**PROBLEM**
Only one stretch of the data is wanted: the line containing "πόλης (108, 1014)", the line containing "4×4] (131, 2221)", and every line between them, copied exactly.

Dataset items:
[Start of Attachment]

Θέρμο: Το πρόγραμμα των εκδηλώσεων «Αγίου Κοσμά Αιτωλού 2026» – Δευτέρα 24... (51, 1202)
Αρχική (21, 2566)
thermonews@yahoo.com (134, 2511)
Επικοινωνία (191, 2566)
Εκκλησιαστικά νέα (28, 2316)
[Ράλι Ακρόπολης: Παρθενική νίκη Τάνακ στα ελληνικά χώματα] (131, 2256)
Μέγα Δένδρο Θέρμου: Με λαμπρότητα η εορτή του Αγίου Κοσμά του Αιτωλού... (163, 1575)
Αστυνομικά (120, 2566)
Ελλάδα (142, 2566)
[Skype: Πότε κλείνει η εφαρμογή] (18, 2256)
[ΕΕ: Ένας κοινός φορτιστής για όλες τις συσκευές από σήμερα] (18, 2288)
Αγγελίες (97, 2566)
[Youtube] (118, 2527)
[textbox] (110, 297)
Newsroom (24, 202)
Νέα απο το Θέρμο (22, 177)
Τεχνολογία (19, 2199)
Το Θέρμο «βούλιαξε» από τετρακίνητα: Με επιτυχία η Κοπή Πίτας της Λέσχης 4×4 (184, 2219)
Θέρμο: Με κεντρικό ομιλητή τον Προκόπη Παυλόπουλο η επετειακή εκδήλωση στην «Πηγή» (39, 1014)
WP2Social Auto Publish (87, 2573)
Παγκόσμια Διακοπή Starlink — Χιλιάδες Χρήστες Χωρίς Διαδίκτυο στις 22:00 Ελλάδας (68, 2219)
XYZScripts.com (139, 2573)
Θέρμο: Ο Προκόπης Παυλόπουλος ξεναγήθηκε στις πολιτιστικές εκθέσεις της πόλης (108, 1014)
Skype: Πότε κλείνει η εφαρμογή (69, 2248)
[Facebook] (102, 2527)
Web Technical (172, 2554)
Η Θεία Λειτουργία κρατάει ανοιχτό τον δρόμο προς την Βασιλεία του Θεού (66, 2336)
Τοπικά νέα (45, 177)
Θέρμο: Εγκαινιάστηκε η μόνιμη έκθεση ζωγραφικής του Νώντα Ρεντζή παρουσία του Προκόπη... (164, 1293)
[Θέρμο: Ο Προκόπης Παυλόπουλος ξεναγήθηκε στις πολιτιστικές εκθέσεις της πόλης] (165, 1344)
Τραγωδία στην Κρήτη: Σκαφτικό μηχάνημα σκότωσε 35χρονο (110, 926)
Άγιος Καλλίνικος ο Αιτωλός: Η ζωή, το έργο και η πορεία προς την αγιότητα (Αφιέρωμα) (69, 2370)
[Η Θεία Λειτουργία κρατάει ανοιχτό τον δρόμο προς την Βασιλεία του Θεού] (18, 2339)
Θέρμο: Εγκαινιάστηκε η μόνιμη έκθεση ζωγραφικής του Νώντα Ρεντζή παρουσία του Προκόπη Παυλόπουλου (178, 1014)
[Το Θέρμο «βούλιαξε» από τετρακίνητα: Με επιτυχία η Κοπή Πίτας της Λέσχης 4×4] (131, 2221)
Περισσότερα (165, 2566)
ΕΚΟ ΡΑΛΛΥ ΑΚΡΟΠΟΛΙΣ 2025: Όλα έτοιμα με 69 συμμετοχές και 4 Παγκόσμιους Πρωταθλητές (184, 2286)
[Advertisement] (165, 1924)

[End of Attachment]

**SOLUTION FOR THIS EXERCISE**
Θέρμο: Ο Προκόπης Παυλόπουλος ξεναγήθηκε στις πολιτιστικές εκθέσεις της πόλης (108, 1014)
Skype: Πότε κλείνει η εφαρμογή (69, 2248)
[Facebook] (102, 2527)
Web Technical (172, 2554)
Η Θεία Λειτουργία κρατάει ανοιχτό τον δρόμο προς την Βασιλεία του Θεού (66, 2336)
Τοπικά νέα (45, 177)
Θέρμο: Εγκαινιάστηκε η μόνιμη έκθεση ζωγραφικής του Νώντα Ρεντζή παρουσία του Προκόπη... (164, 1293)
[Θέρμο: Ο Προκόπης Παυλόπουλος ξεναγήθηκε στις πολιτιστικές εκθέσεις της πόλης] (165, 1344)
Τραγωδία στην Κρήτη: Σκαφτικό μηχάνημα σκότωσε 35χρονο (110, 926)
Άγιος Καλλίνικος ο Αιτωλός: Η ζωή, το έργο και η πορεία προς την αγιότητα (Αφιέρωμα) (69, 2370)
[Η Θεία Λειτουργία κρατάει ανοιχτό τον δρόμο προς την Βασιλεία του Θεού] (18, 2339)
Θέρμο: Εγκαινιάστηκε η μόνιμη έκθεση ζωγραφικής του Νώντα Ρεντζή παρουσία του Προκόπη Παυλόπουλου (178, 1014)
[Το Θέρμο «βούλιαξε» από τετρακίνητα: Με επιτυχία η Κοπή Πίτας της Λέσχης 4×4] (131, 2221)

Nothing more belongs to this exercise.